We Need to Talk <> Make Yourself Clear

Here are two paragraphs from We Need to Talk: How to Have Conversations that Matter by Celeste Headlee. I’m copying them down for three reasons: first, I want to remember them; second, I want to share them with you in the hopes that you, too, will remember them; and, third, they connect to / extend / justify some of the core messages of Make Yourself Clear. Publishing is often akin to shouting into the void. It’s nice to find echoes (even though they were present before you started).

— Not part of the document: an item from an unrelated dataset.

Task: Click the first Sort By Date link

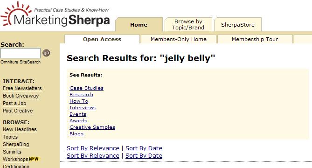Action: coord(144,148)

[Consumers] in the United States return about $14 billion worth of electronics every year. But in 85 percent of those cases, there’s nothing wrong with the merchandise. The consumer just doesn’t understand how to use the device after opening the box. Sometimes weak documentation (such as an indecipherable instruction manual) is to blame; other times the culprit is insufficient “customer education,” the formal term for the casual conversations salespeople have with customers about a product.

p. 11

So much — more than electronics — depends upon those casual conversations. More specifically, so much depends upon our willingness to teach well — i.e., carefully, patiently, humanely — within such moments.

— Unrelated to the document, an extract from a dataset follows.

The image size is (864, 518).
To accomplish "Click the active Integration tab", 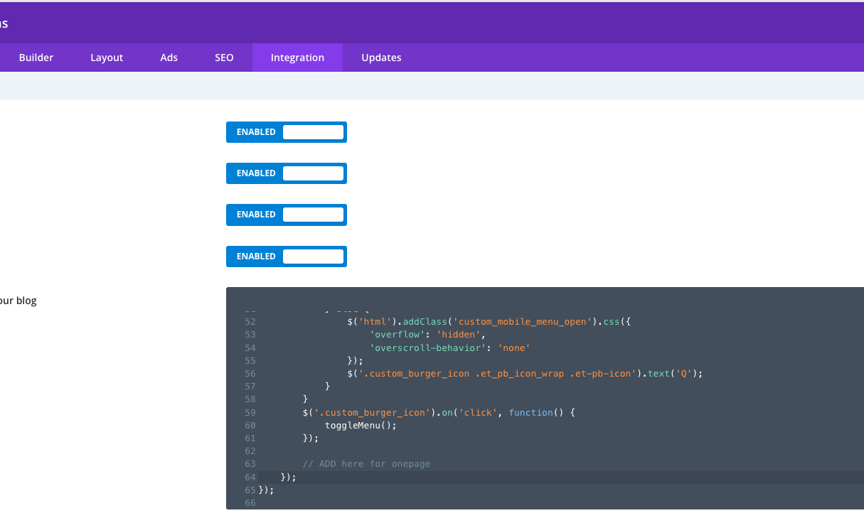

One more related, though unique point:

Computers can relay information in milliseconds, but human beings cannot and should not attempt to mimic this efficiency. Most of the time, it’s the tangents and offhand remarks that reveal the most about someone. It may take five minutes for your friend to relay a simple story about a trip to the grocery store, but it’s the pauses and the smiles and the bursts of laughter that make the story memorable. If you can’t pay attention long enough to listen to the whole thing, you’ll miss all of that.

p. 25

We call this the messy / clear paradox. It’s the recent idea that has most changed my approach to teaching, listening, and parenting.